§ WRITTEN REQUEST
Rewrite the entries below so that every "Viewport" becomes "Display area", with everything else left as it is.
★ ★ ★
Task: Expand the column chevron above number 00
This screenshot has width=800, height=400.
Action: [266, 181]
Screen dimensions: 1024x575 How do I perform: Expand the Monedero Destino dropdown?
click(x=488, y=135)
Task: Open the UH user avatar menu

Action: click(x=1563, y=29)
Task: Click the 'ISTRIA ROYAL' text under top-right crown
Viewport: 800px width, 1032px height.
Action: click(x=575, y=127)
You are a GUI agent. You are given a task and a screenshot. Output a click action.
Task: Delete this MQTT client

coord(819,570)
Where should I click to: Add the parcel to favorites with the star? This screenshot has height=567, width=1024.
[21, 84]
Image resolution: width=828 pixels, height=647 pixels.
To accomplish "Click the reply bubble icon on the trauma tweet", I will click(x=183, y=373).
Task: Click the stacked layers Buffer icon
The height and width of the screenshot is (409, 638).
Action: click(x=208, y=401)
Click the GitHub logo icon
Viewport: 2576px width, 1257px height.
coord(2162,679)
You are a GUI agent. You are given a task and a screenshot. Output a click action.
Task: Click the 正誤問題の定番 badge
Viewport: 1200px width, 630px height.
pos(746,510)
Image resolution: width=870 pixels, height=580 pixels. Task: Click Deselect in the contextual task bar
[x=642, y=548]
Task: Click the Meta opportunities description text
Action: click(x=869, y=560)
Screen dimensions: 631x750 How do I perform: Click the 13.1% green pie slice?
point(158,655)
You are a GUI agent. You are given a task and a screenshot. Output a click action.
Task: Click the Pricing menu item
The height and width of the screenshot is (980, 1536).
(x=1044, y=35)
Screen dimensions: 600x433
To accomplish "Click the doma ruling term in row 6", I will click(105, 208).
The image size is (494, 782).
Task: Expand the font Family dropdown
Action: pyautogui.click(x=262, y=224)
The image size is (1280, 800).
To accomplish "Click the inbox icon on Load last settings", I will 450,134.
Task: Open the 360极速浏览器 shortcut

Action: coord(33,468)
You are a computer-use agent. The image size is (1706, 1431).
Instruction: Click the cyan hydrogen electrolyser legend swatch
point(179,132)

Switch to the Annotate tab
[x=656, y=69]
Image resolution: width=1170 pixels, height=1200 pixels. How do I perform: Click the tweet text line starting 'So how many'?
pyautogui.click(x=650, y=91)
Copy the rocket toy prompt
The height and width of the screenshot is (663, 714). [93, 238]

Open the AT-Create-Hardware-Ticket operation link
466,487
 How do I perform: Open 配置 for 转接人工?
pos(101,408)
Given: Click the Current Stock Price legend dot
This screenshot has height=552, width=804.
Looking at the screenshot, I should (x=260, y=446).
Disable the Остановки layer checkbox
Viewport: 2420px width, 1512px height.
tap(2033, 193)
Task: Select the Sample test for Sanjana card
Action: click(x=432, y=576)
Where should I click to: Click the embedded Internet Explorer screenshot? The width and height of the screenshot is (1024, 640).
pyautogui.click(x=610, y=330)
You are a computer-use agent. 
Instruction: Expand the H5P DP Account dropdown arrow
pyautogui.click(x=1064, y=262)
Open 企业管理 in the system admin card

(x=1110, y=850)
★ ★ ★
§ WORKED ANSWER
Task: Expand the column chevron above number 00
This screenshot has width=800, height=400.
Action: [266, 181]
Screen dimensions: 1024x575 How do I perform: Expand the Monedero Destino dropdown?
click(x=488, y=135)
Task: Open the UH user avatar menu

Action: click(x=1563, y=29)
Task: Click the 'ISTRIA ROYAL' text under top-right crown
Display area: 800px width, 1032px height.
Action: click(x=575, y=127)
You are a GUI agent. You are given a task and a screenshot. Output a click action.
Task: Delete this MQTT client

coord(819,570)
Where should I click to: Add the parcel to favorites with the star? This screenshot has height=567, width=1024.
[21, 84]
Image resolution: width=828 pixels, height=647 pixels.
To accomplish "Click the reply bubble icon on the trauma tweet", I will click(x=183, y=373).
Task: Click the stacked layers Buffer icon
The height and width of the screenshot is (409, 638).
Action: click(x=208, y=401)
Click the GitHub logo icon
Display area: 2576px width, 1257px height.
coord(2162,679)
You are a GUI agent. You are given a task and a screenshot. Output a click action.
Task: Click the 正誤問題の定番 badge
Display area: 1200px width, 630px height.
pos(746,510)
Image resolution: width=870 pixels, height=580 pixels. Task: Click Deselect in the contextual task bar
[x=642, y=548]
Task: Click the Meta opportunities description text
Action: click(x=869, y=560)
Screen dimensions: 631x750 How do I perform: Click the 13.1% green pie slice?
point(158,655)
You are a GUI agent. You are given a task and a screenshot. Output a click action.
Task: Click the Pricing menu item
The height and width of the screenshot is (980, 1536).
(x=1044, y=35)
Screen dimensions: 600x433
To accomplish "Click the doma ruling term in row 6", I will click(105, 208).
The image size is (494, 782).
Task: Expand the font Family dropdown
Action: pyautogui.click(x=262, y=224)
The image size is (1280, 800).
To accomplish "Click the inbox icon on Load last settings", I will 450,134.
Task: Open the 360极速浏览器 shortcut

Action: coord(33,468)
You are a computer-use agent. The image size is (1706, 1431).
Instruction: Click the cyan hydrogen electrolyser legend swatch
point(179,132)

Switch to the Annotate tab
[x=656, y=69]
Image resolution: width=1170 pixels, height=1200 pixels. How do I perform: Click the tweet text line starting 'So how many'?
pyautogui.click(x=650, y=91)
Copy the rocket toy prompt
The height and width of the screenshot is (663, 714). [93, 238]

Open the AT-Create-Hardware-Ticket operation link
466,487
 How do I perform: Open 配置 for 转接人工?
pos(101,408)
Given: Click the Current Stock Price legend dot
This screenshot has height=552, width=804.
Looking at the screenshot, I should (x=260, y=446).
Disable the Остановки layer checkbox
Display area: 2420px width, 1512px height.
tap(2033, 193)
Task: Select the Sample test for Sanjana card
Action: click(x=432, y=576)
Where should I click to: Click the embedded Internet Explorer screenshot? The width and height of the screenshot is (1024, 640).
pyautogui.click(x=610, y=330)
You are a computer-use agent. 
Instruction: Expand the H5P DP Account dropdown arrow
pyautogui.click(x=1064, y=262)
Open 企业管理 in the system admin card

(x=1110, y=850)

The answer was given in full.